%%

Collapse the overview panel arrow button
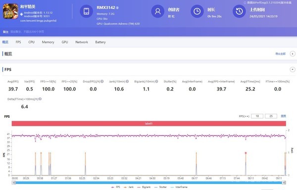This screenshot has height=190, width=297. pos(293,54)
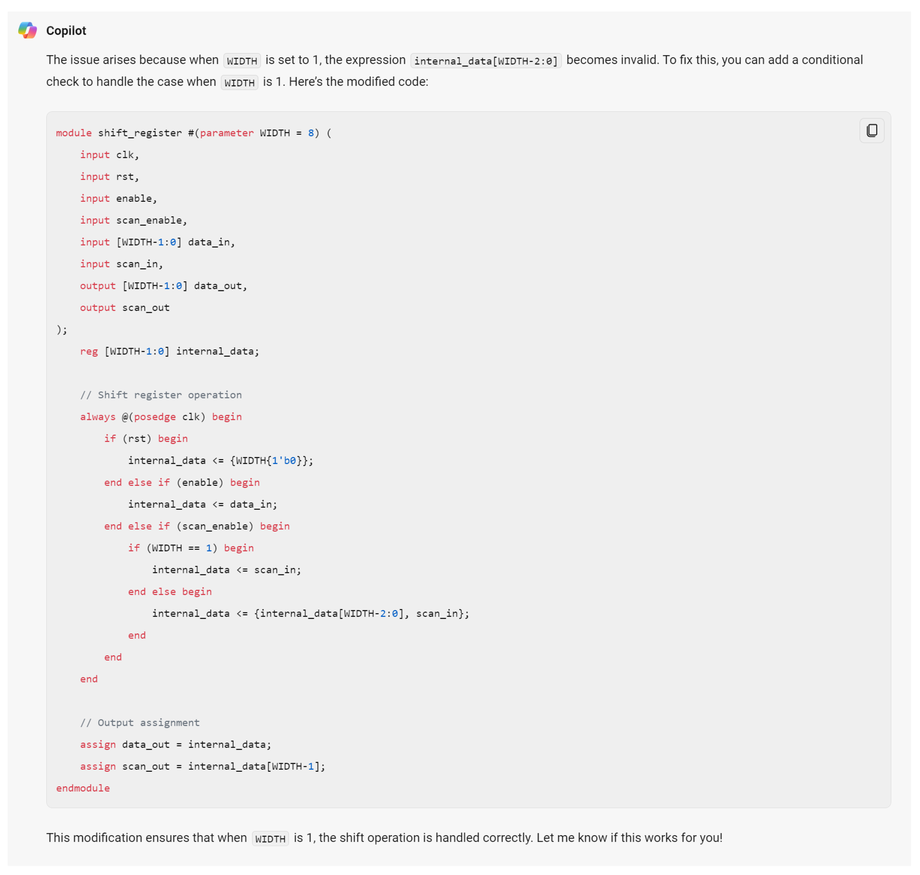Screen dimensions: 920x875
Task: Click the Copilot name label
Action: (x=66, y=31)
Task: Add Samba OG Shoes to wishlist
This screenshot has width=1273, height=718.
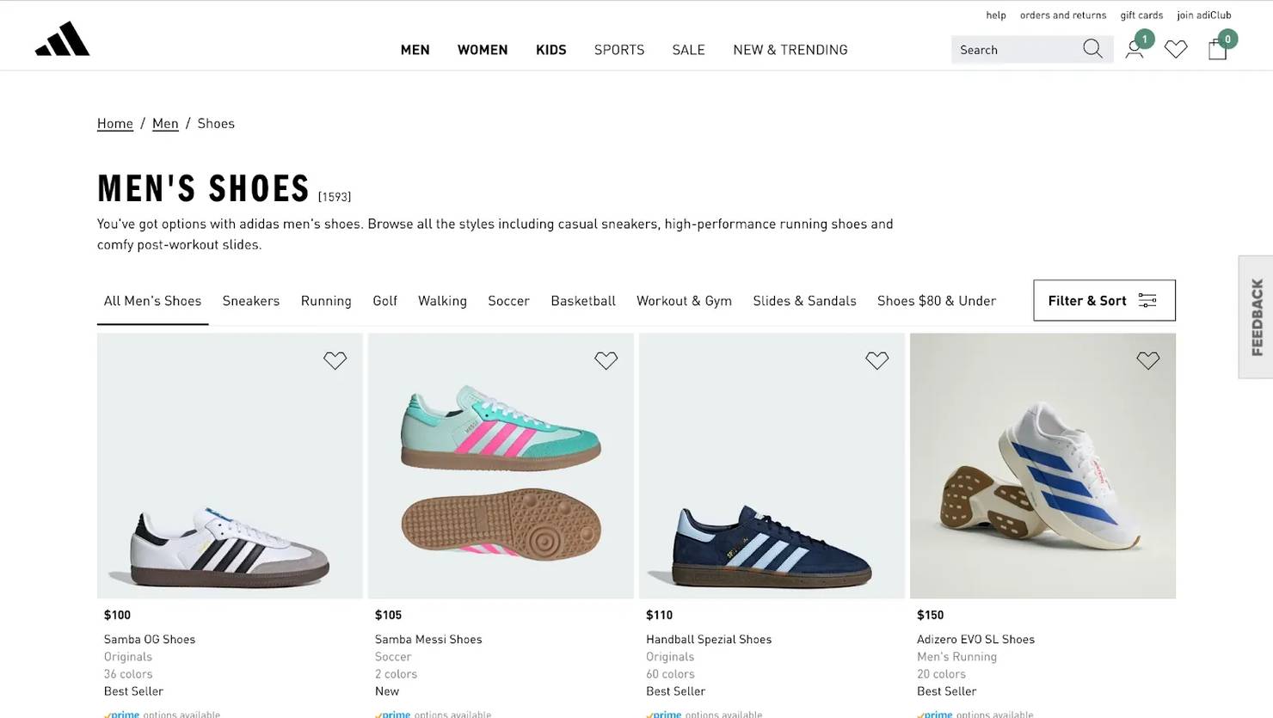Action: [335, 360]
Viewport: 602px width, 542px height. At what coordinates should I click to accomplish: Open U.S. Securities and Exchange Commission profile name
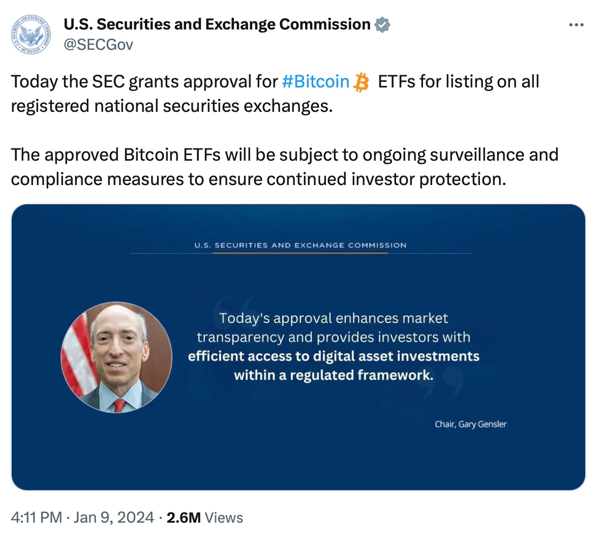click(x=217, y=24)
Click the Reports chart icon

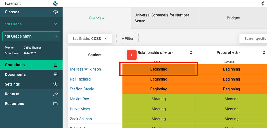[56, 94]
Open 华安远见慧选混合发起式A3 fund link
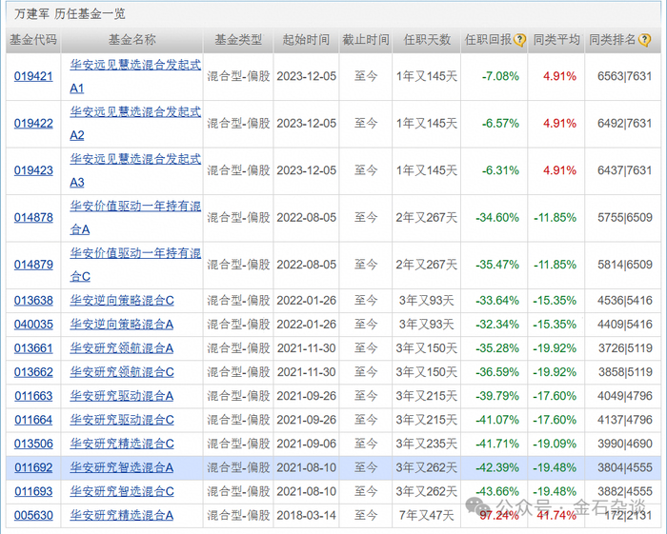 [135, 170]
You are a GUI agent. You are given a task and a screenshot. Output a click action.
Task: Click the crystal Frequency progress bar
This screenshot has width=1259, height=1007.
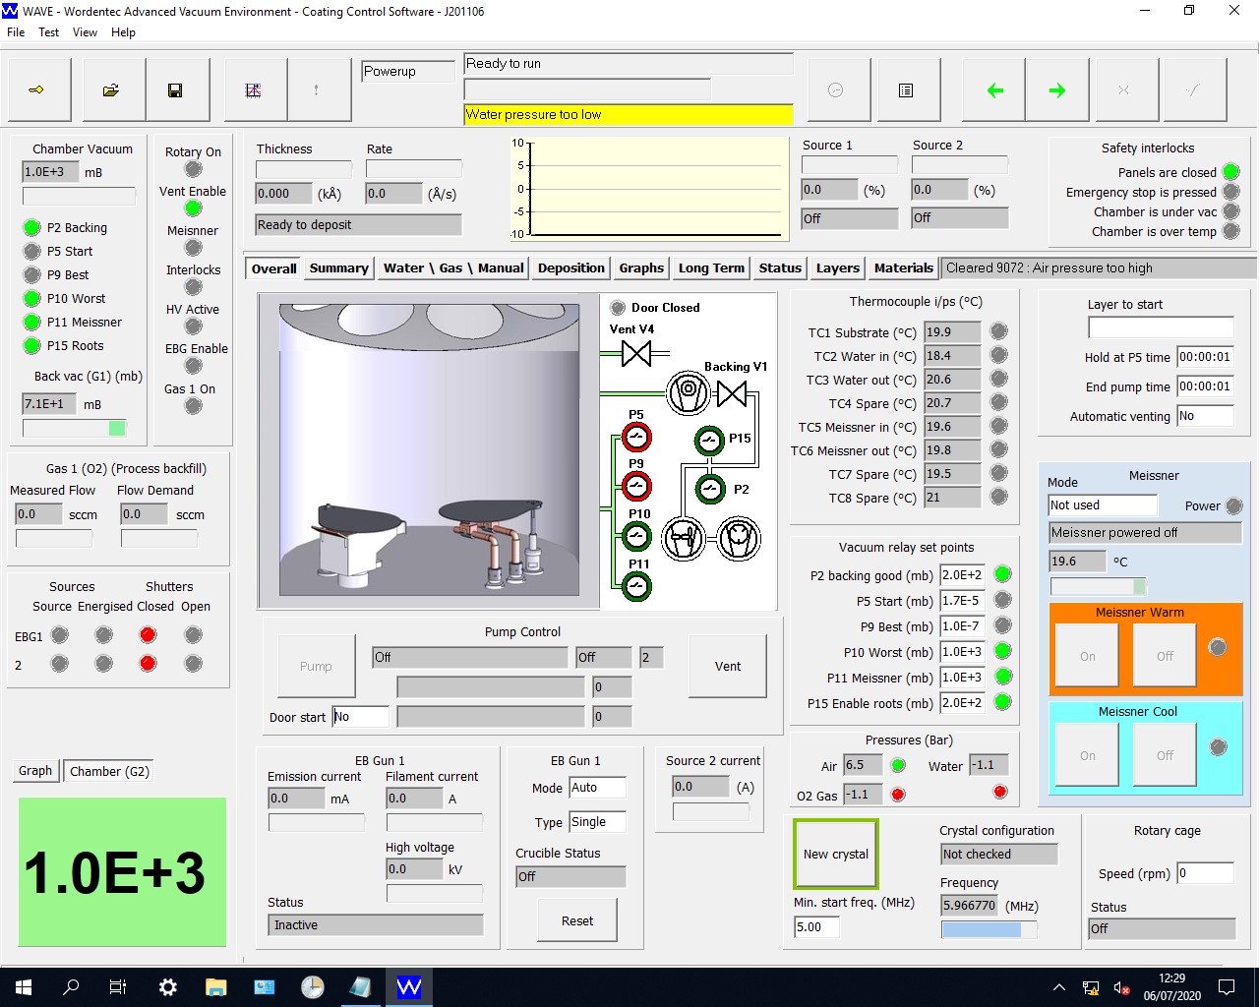[x=989, y=929]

%%

Objective
Write out every line of the data above word for word, leaving the pictures out.

Written answer
Collapse the overview panel arrow button
This screenshot has height=190, width=297. pos(293,54)
Screen dimensions: 920x875
Task: Click the Copilot name label
Action: (x=66, y=31)
Task: Add Samba OG Shoes to wishlist
This screenshot has width=1273, height=718.
Action: [335, 360]
Viewport: 602px width, 542px height. At what coordinates should I click to accomplish: Open U.S. Securities and Exchange Commission profile name
click(x=217, y=24)
Click the Reports chart icon

[56, 94]
Open 华安远见慧选混合发起式A3 fund link
 [135, 170]
You are a GUI agent. You are given a task and a screenshot. Output a click action.
Task: Click the crystal Frequency progress bar
This screenshot has width=1259, height=1007.
[x=989, y=929]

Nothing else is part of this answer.